Bupati Jember, Gus Fawait, menyampaikan bahwa hingga saat ini belum ada keputusan resmi terkait penerapan kebijakan tersebut.
Namun sejak beberapa waktu terakhir, Pemkab Jember mulai menyusun berbagai skenario sebagai langkah antisipatif agar tidak terjadi kebingungan saat kebijakan benar-benar diberlakukan.
“Pada prinsipnya kami siap mengikuti arahan pemerintah pusat dan provinsi. Waktu pelaksanaan akan disesuaikan dengan ketentuan yang ditetapkan. Kami memastikan seluruh perangkat telah bersiap,” ujar Gus Fawait saat dikonfirmasi sejumlah wartawan, Kamis (26/3/2026).
Ia menjelaskan, proses penyesuaian ini tidak berlangsung sederhana. Pemkab harus memastikan setiap organisasi perangkat daerah (OPD) mampu beradaptasi dengan pola kerja baru tanpa mengganggu pelayanan publik.

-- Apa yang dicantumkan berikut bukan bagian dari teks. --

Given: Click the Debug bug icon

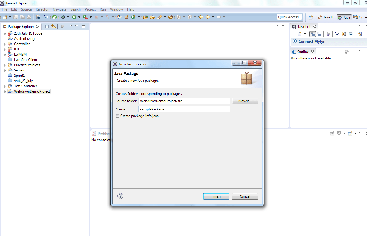Looking at the screenshot, I should pyautogui.click(x=63, y=17).
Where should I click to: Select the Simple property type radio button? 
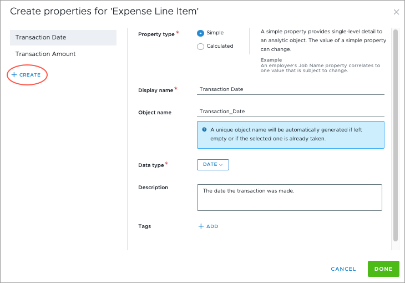(200, 33)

Dalam tahap awal, langkah efisiensi sudah mulai diterapkan di internal pemerintahan, salah satunya melalui imbauan penggunaan kendaraan dinas secara bersama bagi pimpinan OPD.
Kebijakan ini, menurut Gus Fawait, dinilai sebagai cara cepat untuk menekan konsumsi bahan bakar minyak (BBM) sekaligus menguji kesiapan koordinasi lintas instansi.

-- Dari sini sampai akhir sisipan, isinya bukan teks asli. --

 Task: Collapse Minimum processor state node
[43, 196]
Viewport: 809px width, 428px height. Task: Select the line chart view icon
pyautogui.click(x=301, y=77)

“Langkah kecil ini menjadi bagian dari simulasi. Kami ingin memastikan bahwa ketika kebijakan yang lebih besar seperti WFH diterapkan, seluruh sistem sudah terbiasa dan tidak kaget,” ujarnya.
Selanjutnya untuk sektor pendidikan, lanjutnya, Pemkab Jember melalui Dinas Pendidikan telah melakukan koordinasi intensif guna menyiapkan skema pembelajaran yang fleksibel.
Model pembelajaran dirancang agar dapat berjalan dalam dua skenario, yakni tatap muka langsung maupun pembelajaran daring. Menyesuaikan kebijakan yang akan ditetapkan pemerintah pusat.
“Kami ingin memastikan bahwa seluruh opsi tersedia dan dapat dijalankan tanpa kendala. Baik pembelajaran luring maupun daring harus sama-sama siap,” tuturnya.
Perlu diketahui, adanya wacana kebijakan efisiensi energi yang tengah menjadi perhatian nasional ini. Dipicu oleh berbagai faktor global, termasuk fluktuasi harga minyak dunia yang berdampak langsung pada stabilitas energi dalam negeri.
Dalam konteks tersebut, penerapan WFH dinilai sebagai salah satu langkah strategis untuk menekan konsumsi energi, khususnya di sektor transportasi dan perkantoran.
Meski demikian, Pemkab Jember memilih untuk tidak tergesa-gesa dalam mengambil keputusan. Pemerintah daerah masih menunggu arahan resmi dari pemerintah pusat dan Pemerintah Provinsi Jawa Timur, sembari terus mematangkan kesiapan di semua lini.
“Kami memilih untuk tetap menunggu arahan resmi, sembari memastikan kesiapan di semua lini telah terbangun dengan baik,” pungkasnya.